Sales enablement isn’t something you can design once, and then set and forget. Things are changing every day; new features, new customers, new competitors, new strategies. Before you’ve even seen the results from your new design it’s already out of date. This is why effective sales enablement managers always enable continuous process improvement. They aim to strive higher, set new benchmarks, and improve on their design
This doesn’t mean that you have to redesign your entire process every other week, but making time to continuously question, analyze and improve, can make all the difference to your sales performance.
Owning the sales enablement process
It’s important to first understand the key players in the process that you want to evaluate and improve, in particular, the process owner and the outcome owner.
The process owner in sales enablement is almost invariably you, the sales enablement leader. You have an overriding responsibility to ensure that the process fits within your company’s policies, existing processes, and meets its objectives. Looking at the entire end-to-end sales enablement process across a rep’s lifeline (from onboarding, ensuring consistent messaging, field communication, etc.), you understand what capabilities and tools are available and required to enable reps at each stage. Essentially you are the process champion.
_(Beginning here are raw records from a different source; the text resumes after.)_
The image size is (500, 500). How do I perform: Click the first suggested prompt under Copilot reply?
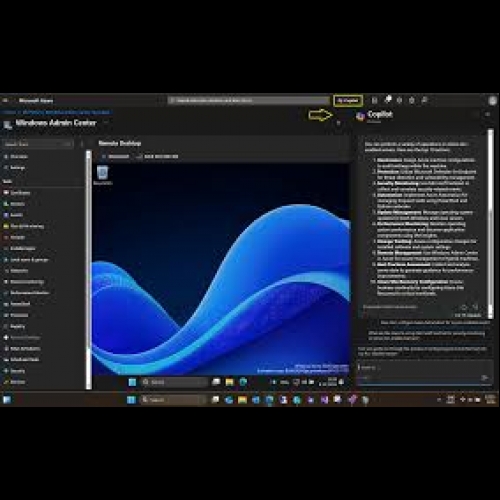click(x=435, y=323)
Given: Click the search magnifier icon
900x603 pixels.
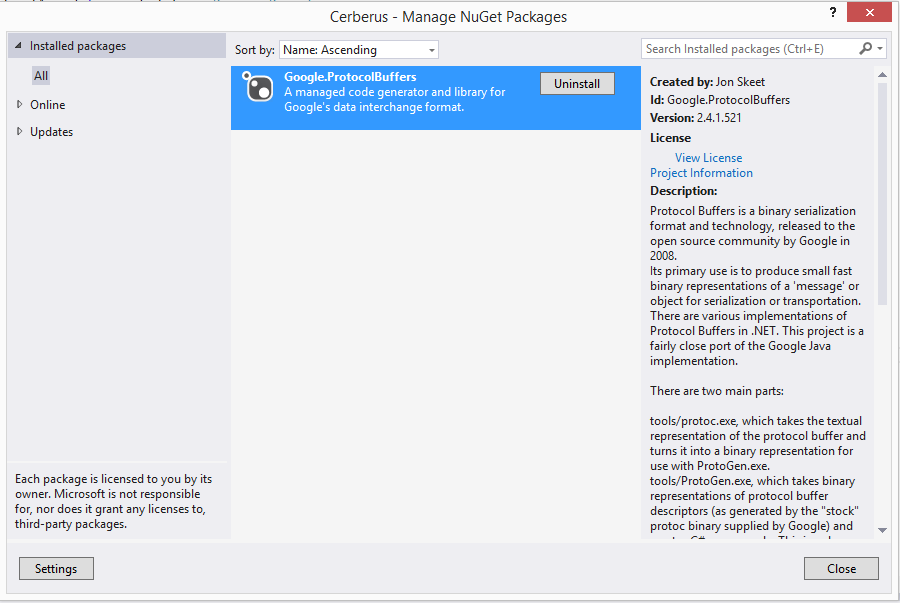Looking at the screenshot, I should pos(865,48).
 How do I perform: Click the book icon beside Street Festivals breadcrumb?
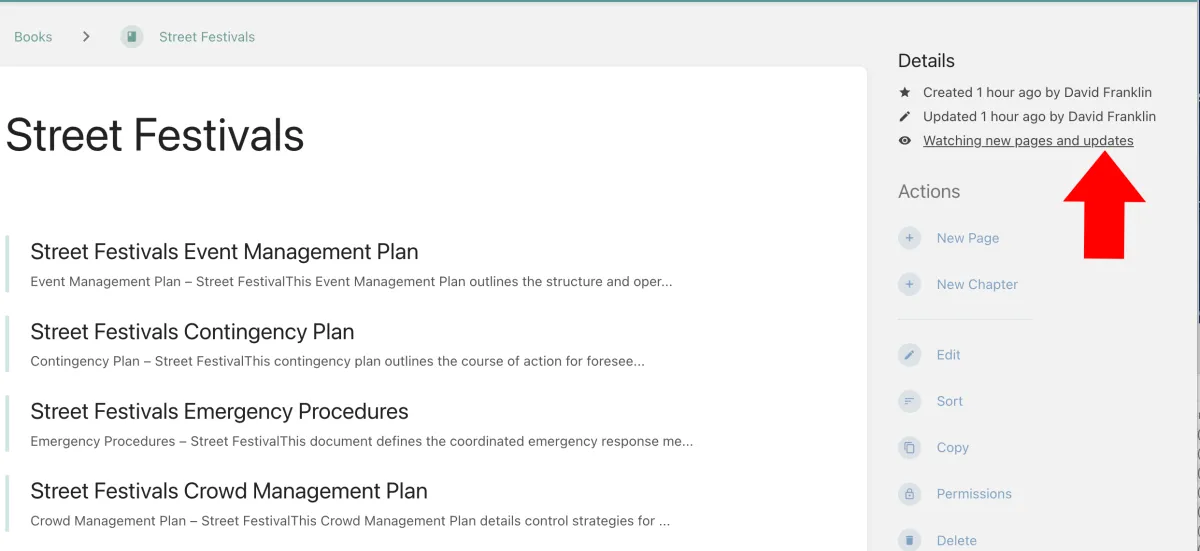tap(132, 37)
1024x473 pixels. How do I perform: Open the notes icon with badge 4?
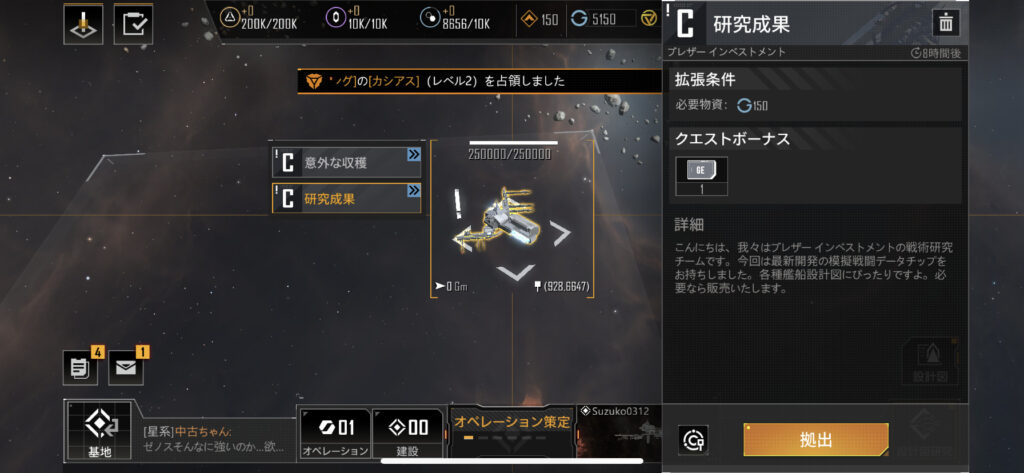(x=80, y=367)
However, the process owner doesn’t always own the outcomes of their process. For example, sales managers may be responsible for win rates, but it’s you who helps them achieve this. To an outcome owner, the process is just a means to an end.
This distinction is important when considering continuous improvement. While identifying the required outcomes for the process is part of the process owner’s role, you are merely facilitators to achieve the end of an objective. your evaluation process needs to look at a broad range of factors that may impact that outcome, focusing on improving the actual process, not just zeroing in on the outcomes.
Making time for evaluation
With the specific roles clarified, the real work starts. The key to continuous process improvement is leveraging data to measure and identify what’s working and what’s not.
Now you know it’s easy to get caught up in the day-to-day, that’s why you need to schedule a time to evaluate your process. One effective way I’ve seen this done is by having a quarterly review process. For 11 weeks you run your sales enablement initiatives and then for one week a quarter you step back, review data, and business information, and identify ways to improve the process.
So in that one week a quarter, what should you be looking for? Here are some things that you could evaluate to identify improvements to your sales enablement process:
- Undertake a cohort analysis to see what trends are evolving. For example, if your business is hiring a lot of new sales reps, look at how one month’s recruits compare to the next, in terms of ramp-up speed, readiness levels, etc. If it’s improving, what has been working and how can that be improved upon?
- Take a look at whether there have been any changes to your organization’s sales and product strategy. Has the business started pursuing enterprise prospects more aggressively, when they previously focused on the SMB segment? What changes are needed to enable sales reps to meet these customers’ needs?
- Review your competitors and identify if there have been any changes that may have shifted your relative strengths and weaknesses. These then need to be communicated to reps, and their readiness tested to ensure they understand this competitive intelligence and how it may impact how they talk to buyers.
- If there have been major product releases this quarter, are reps up to speed with how these are positioned and the messaging that should be communicated to buyers? Can the product update process be improved so that reps are up to speed quicker?
By monitoring and analyzing this data you may find the areas where your sales enablement can be improved or even changed. Even if you only make small changes, over time it will make a significant improvement to your reps’ results and the bottom line of your business.
Encouraging continuous improvement
While you may be the process owner, that doesn’t mean others can’t be involved in improving the process with you. Effective sales enablement leaders find ways to share relevant data and analysis with other stakeholders, like sales managers, and obtain their input into the improvement process. After all, those who use different parts of the process each day will no doubt have ideas on how it can be improved upon. It’s particularly important for sales managers to be consulted as they have day-to-day communication with their reps and can provide insights on the coaching required to improve weaknesses.
Surveys, polls, and even one on ones, where you request feedback, can all be helpful ways to encourage others to share their ideas.
Process improvement is always a work in progress. What works today may not fit the organization tomorrow, or some new tool or technology could transform a part of your process overnight. The trick to effective sales enablement is to never stop looking for those little gems, that all add up to a transformational sales process.